--- RECORDS FOR THIS TASK ---
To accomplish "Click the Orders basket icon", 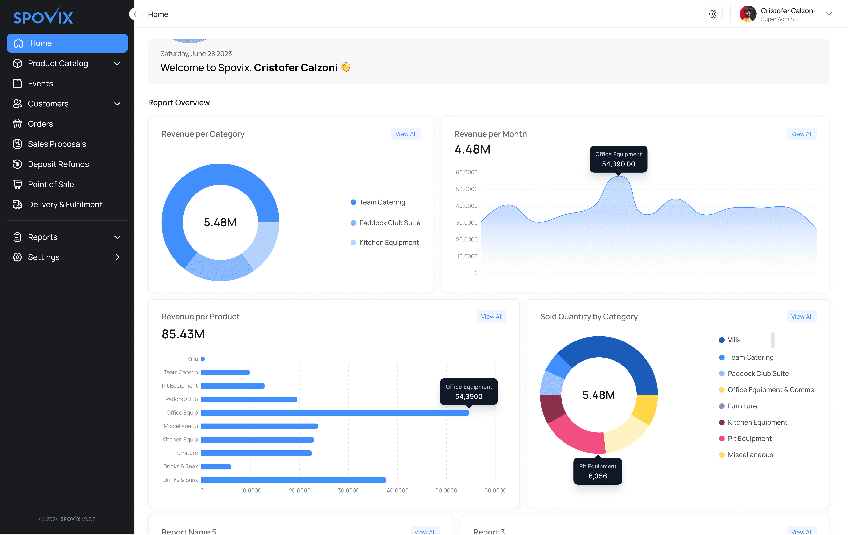I will (x=18, y=123).
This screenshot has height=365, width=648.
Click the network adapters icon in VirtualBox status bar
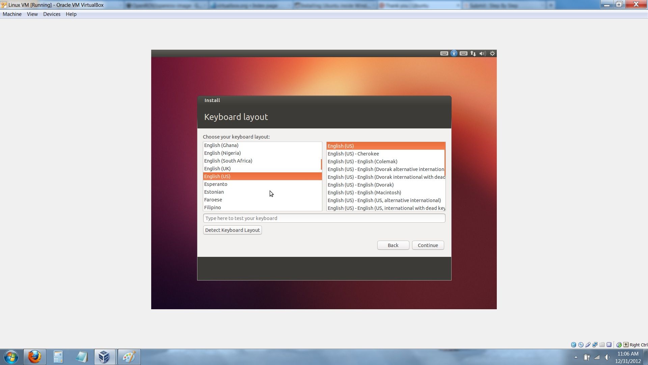pos(595,344)
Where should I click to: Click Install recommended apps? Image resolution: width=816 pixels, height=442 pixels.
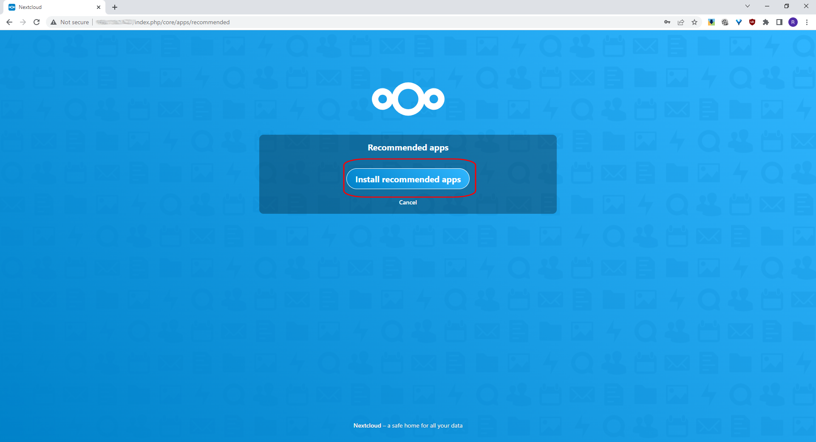408,179
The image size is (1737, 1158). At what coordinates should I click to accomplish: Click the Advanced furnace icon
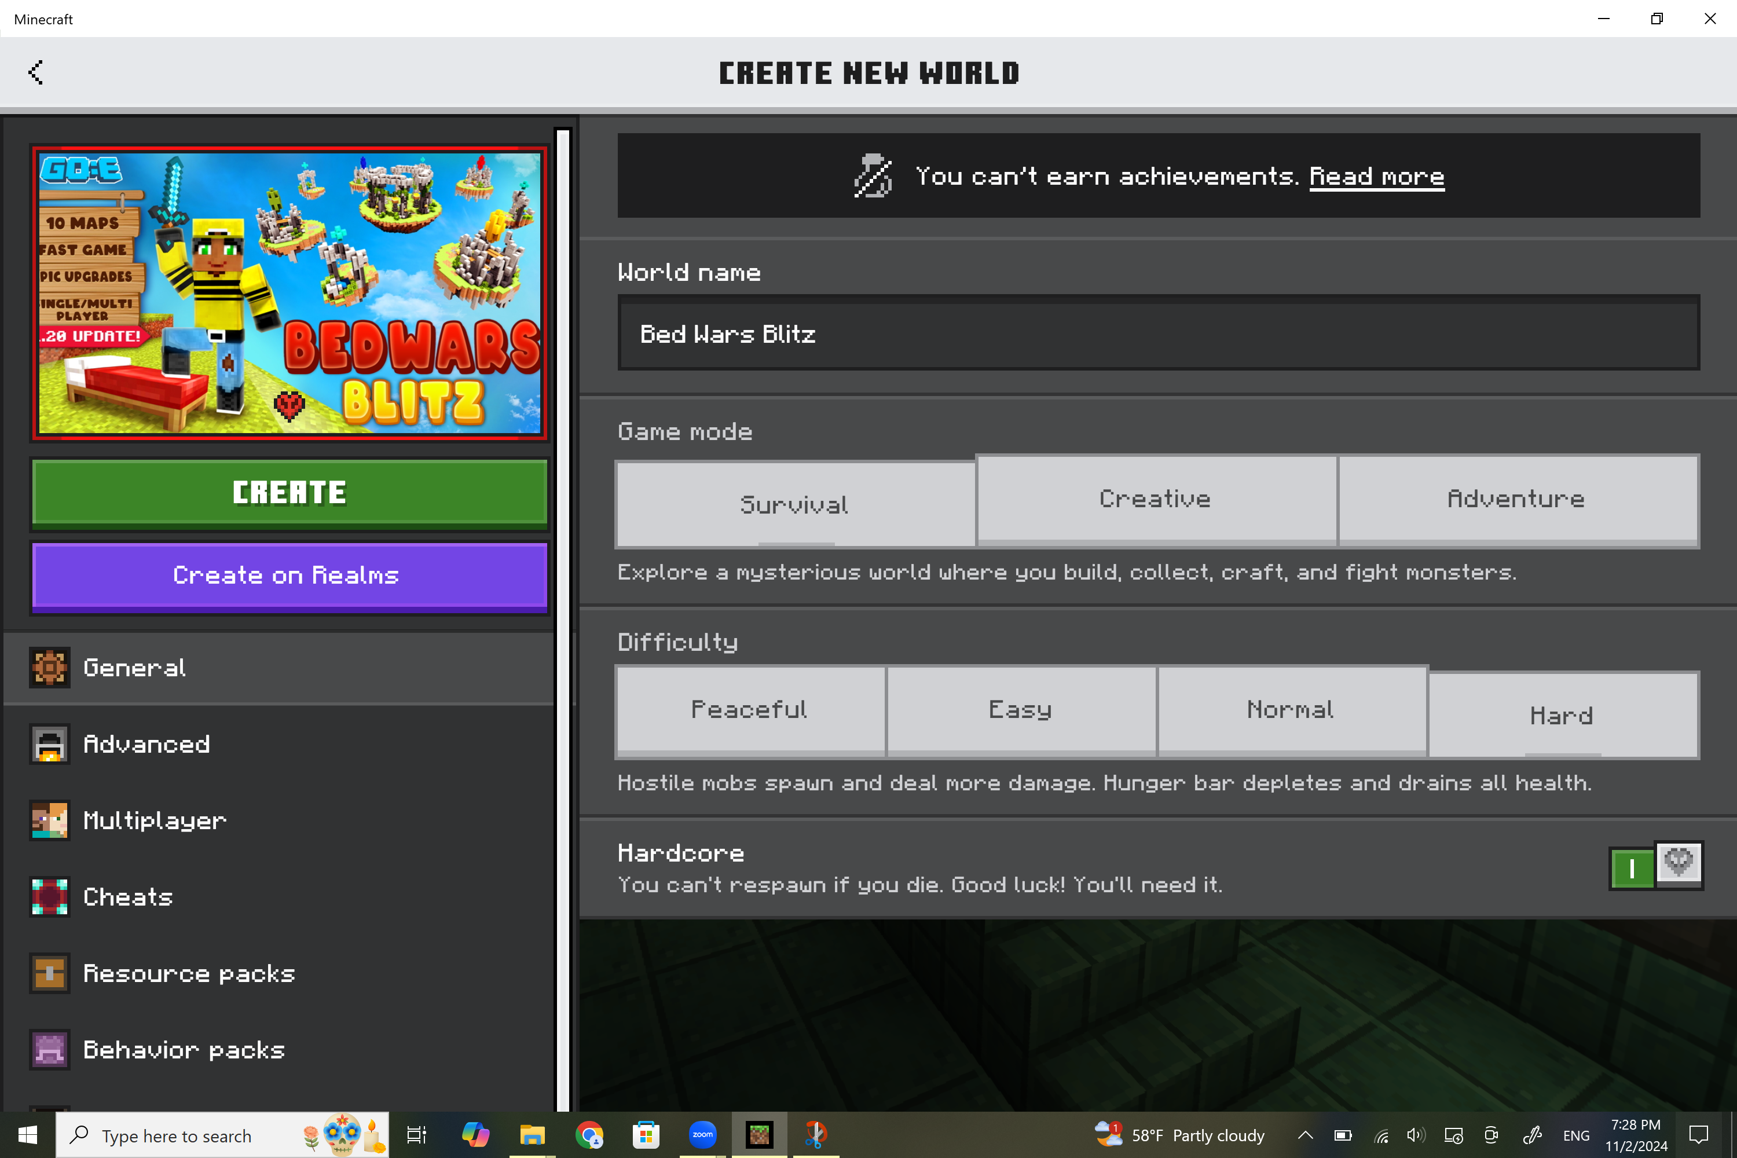[x=49, y=744]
---
• _TASK DIRECTIONS_:
Pictures do not go in the copy. Write out exactly the lines from the line containing "Where should I" through the last line of the listing.

• _EXERCISE ANSWER_:
Where should I click to: Click Install recommended apps? Image resolution: width=816 pixels, height=442 pixels.
408,179
The image size is (1737, 1158). At what coordinates should I click to accomplish: Click the Advanced furnace icon
[x=49, y=744]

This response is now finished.